Required work
Copy out every one of the records below word for word, keeping their order and leaving nothing out.

Data for this task
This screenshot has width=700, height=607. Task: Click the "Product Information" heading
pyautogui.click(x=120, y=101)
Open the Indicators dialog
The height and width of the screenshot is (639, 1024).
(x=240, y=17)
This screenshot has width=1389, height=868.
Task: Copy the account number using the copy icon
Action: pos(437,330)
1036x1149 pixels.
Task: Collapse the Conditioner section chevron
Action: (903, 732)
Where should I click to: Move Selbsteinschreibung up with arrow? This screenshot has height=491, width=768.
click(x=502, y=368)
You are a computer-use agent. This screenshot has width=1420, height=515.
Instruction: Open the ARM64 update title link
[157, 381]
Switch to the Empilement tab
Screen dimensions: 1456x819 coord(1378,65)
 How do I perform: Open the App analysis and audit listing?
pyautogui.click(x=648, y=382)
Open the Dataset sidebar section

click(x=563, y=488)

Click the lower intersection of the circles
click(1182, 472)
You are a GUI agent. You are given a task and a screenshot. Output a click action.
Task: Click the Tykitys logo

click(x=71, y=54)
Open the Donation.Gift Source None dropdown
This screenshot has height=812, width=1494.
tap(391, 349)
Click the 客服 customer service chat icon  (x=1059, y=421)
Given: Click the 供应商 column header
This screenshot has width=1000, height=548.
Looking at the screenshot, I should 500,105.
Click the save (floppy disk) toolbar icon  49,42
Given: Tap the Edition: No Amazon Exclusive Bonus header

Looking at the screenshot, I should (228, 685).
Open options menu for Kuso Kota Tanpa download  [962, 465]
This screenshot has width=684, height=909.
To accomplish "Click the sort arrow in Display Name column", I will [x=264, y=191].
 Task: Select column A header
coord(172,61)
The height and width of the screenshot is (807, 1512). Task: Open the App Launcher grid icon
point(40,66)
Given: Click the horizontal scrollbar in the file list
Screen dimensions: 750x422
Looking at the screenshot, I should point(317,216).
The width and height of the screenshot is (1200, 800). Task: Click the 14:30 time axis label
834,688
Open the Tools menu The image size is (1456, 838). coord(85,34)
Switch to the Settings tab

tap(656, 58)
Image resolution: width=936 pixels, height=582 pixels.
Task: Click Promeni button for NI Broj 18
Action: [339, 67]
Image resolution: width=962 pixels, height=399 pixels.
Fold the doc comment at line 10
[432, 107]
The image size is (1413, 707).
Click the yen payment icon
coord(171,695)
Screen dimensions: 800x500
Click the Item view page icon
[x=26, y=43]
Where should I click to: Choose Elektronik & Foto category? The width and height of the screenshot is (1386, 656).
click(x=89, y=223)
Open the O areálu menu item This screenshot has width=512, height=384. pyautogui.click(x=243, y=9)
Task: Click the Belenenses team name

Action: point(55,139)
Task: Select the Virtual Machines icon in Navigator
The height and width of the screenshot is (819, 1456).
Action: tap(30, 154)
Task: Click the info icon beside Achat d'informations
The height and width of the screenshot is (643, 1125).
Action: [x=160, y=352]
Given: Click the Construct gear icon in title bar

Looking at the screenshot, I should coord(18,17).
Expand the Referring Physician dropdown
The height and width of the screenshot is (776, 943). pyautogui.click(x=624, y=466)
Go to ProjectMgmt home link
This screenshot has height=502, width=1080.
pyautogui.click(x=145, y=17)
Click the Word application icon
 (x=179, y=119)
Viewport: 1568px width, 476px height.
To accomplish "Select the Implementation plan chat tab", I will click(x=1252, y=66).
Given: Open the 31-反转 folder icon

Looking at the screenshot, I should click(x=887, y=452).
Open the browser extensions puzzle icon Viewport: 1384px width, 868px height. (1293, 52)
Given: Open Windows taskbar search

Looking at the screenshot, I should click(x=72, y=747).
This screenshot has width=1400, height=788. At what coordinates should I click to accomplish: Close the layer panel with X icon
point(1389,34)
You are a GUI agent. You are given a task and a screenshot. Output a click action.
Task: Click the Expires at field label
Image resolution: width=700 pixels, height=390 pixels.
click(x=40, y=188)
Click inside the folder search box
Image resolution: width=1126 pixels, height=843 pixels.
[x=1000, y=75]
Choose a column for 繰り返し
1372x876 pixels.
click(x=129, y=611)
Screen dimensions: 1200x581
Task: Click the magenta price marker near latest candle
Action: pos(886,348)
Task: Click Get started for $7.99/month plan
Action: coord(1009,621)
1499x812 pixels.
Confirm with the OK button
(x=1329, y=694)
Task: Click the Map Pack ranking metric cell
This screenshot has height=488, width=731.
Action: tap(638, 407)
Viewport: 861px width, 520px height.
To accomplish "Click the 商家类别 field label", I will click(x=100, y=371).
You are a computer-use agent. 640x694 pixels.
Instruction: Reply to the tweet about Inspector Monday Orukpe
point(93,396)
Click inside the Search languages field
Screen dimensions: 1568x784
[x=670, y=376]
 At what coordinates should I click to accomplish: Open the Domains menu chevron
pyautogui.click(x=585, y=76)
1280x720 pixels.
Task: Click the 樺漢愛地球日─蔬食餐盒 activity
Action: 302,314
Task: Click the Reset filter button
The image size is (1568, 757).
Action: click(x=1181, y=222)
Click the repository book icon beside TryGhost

Task answer
This screenshot has width=700, height=607. Task: Click the "Product Information" heading
pyautogui.click(x=120, y=101)
Open the Indicators dialog
The height and width of the screenshot is (639, 1024).
(x=240, y=17)
This screenshot has width=1389, height=868.
Task: Copy the account number using the copy icon
Action: pos(437,330)
1036x1149 pixels.
Task: Collapse the Conditioner section chevron
Action: (903, 732)
Where should I click to: Move Selbsteinschreibung up with arrow? This screenshot has height=491, width=768.
click(x=502, y=368)
You are a computer-use agent. This screenshot has width=1420, height=515.
Instruction: Open the ARM64 update title link
[157, 381]
Switch to the Empilement tab
Screen dimensions: 1456x819 coord(1378,65)
 How do I perform: Open the App analysis and audit listing?
pyautogui.click(x=648, y=382)
Open the Dataset sidebar section

click(x=563, y=488)

Click the lower intersection of the circles
click(1182, 472)
You are a GUI agent. You are given a task and a screenshot. Output a click action.
Task: Click the Tykitys logo

click(x=71, y=54)
Open the Donation.Gift Source None dropdown
This screenshot has height=812, width=1494.
tap(391, 349)
Click the 客服 customer service chat icon  (x=1059, y=421)
Given: Click the 供应商 column header
This screenshot has width=1000, height=548.
Looking at the screenshot, I should 500,105.
Click the save (floppy disk) toolbar icon  49,42
Given: Tap the Edition: No Amazon Exclusive Bonus header

Looking at the screenshot, I should (228, 685).
Open options menu for Kuso Kota Tanpa download  [962, 465]
This screenshot has width=684, height=909.
To accomplish "Click the sort arrow in Display Name column", I will [x=264, y=191].
 Task: Select column A header
coord(172,61)
The height and width of the screenshot is (807, 1512). Task: Open the App Launcher grid icon
point(40,66)
Given: Click the horizontal scrollbar in the file list
Screen dimensions: 750x422
Looking at the screenshot, I should point(317,216).
The width and height of the screenshot is (1200, 800). Task: Click the 14:30 time axis label
834,688
Open the Tools menu The image size is (1456, 838). coord(85,34)
Switch to the Settings tab

tap(656, 58)
Image resolution: width=936 pixels, height=582 pixels.
Task: Click Promeni button for NI Broj 18
Action: [339, 67]
Image resolution: width=962 pixels, height=399 pixels.
Fold the doc comment at line 10
[432, 107]
The image size is (1413, 707).
Click the yen payment icon
coord(171,695)
Screen dimensions: 800x500
Click the Item view page icon
[x=26, y=43]
Where should I click to: Choose Elektronik & Foto category? The width and height of the screenshot is (1386, 656).
click(x=89, y=223)
Open the O areálu menu item This screenshot has width=512, height=384. pyautogui.click(x=243, y=9)
Task: Click the Belenenses team name

Action: point(55,139)
Task: Select the Virtual Machines icon in Navigator
The height and width of the screenshot is (819, 1456).
Action: tap(30, 154)
Task: Click the info icon beside Achat d'informations
The height and width of the screenshot is (643, 1125).
Action: [x=160, y=352]
Given: Click the Construct gear icon in title bar

Looking at the screenshot, I should coord(18,17).
Expand the Referring Physician dropdown
The height and width of the screenshot is (776, 943). pyautogui.click(x=624, y=466)
Go to ProjectMgmt home link
This screenshot has height=502, width=1080.
pyautogui.click(x=145, y=17)
Click the Word application icon
 (x=179, y=119)
Viewport: 1568px width, 476px height.
To accomplish "Select the Implementation plan chat tab", I will click(x=1252, y=66).
Given: Open the 31-反转 folder icon

Looking at the screenshot, I should click(x=887, y=452).
Open the browser extensions puzzle icon Viewport: 1384px width, 868px height. (1293, 52)
Given: Open Windows taskbar search

Looking at the screenshot, I should click(x=72, y=747).
This screenshot has width=1400, height=788. At what coordinates should I click to accomplish: Close the layer panel with X icon
point(1389,34)
You are a GUI agent. You are given a task and a screenshot. Output a click action.
Task: Click the Expires at field label
Image resolution: width=700 pixels, height=390 pixels.
click(x=40, y=188)
Click inside the folder search box
Image resolution: width=1126 pixels, height=843 pixels.
[x=1000, y=75]
Choose a column for 繰り返し
1372x876 pixels.
click(x=129, y=611)
Screen dimensions: 1200x581
Task: Click the magenta price marker near latest candle
Action: pos(886,348)
Task: Click Get started for $7.99/month plan
Action: coord(1009,621)
1499x812 pixels.
Confirm with the OK button
(x=1329, y=694)
Task: Click the Map Pack ranking metric cell
This screenshot has height=488, width=731.
Action: tap(638, 407)
Viewport: 861px width, 520px height.
To accomplish "Click the 商家类别 field label", I will click(x=100, y=371).
You are a computer-use agent. 640x694 pixels.
Instruction: Reply to the tweet about Inspector Monday Orukpe
point(93,396)
Click inside the Search languages field
Screen dimensions: 1568x784
[x=670, y=376]
 At what coordinates should I click to accomplish: Open the Domains menu chevron
pyautogui.click(x=585, y=76)
1280x720 pixels.
Task: Click the 樺漢愛地球日─蔬食餐盒 activity
Action: 302,314
Task: Click the Reset filter button
The image size is (1568, 757).
Action: click(x=1181, y=222)
Click the repository book icon beside TryGhost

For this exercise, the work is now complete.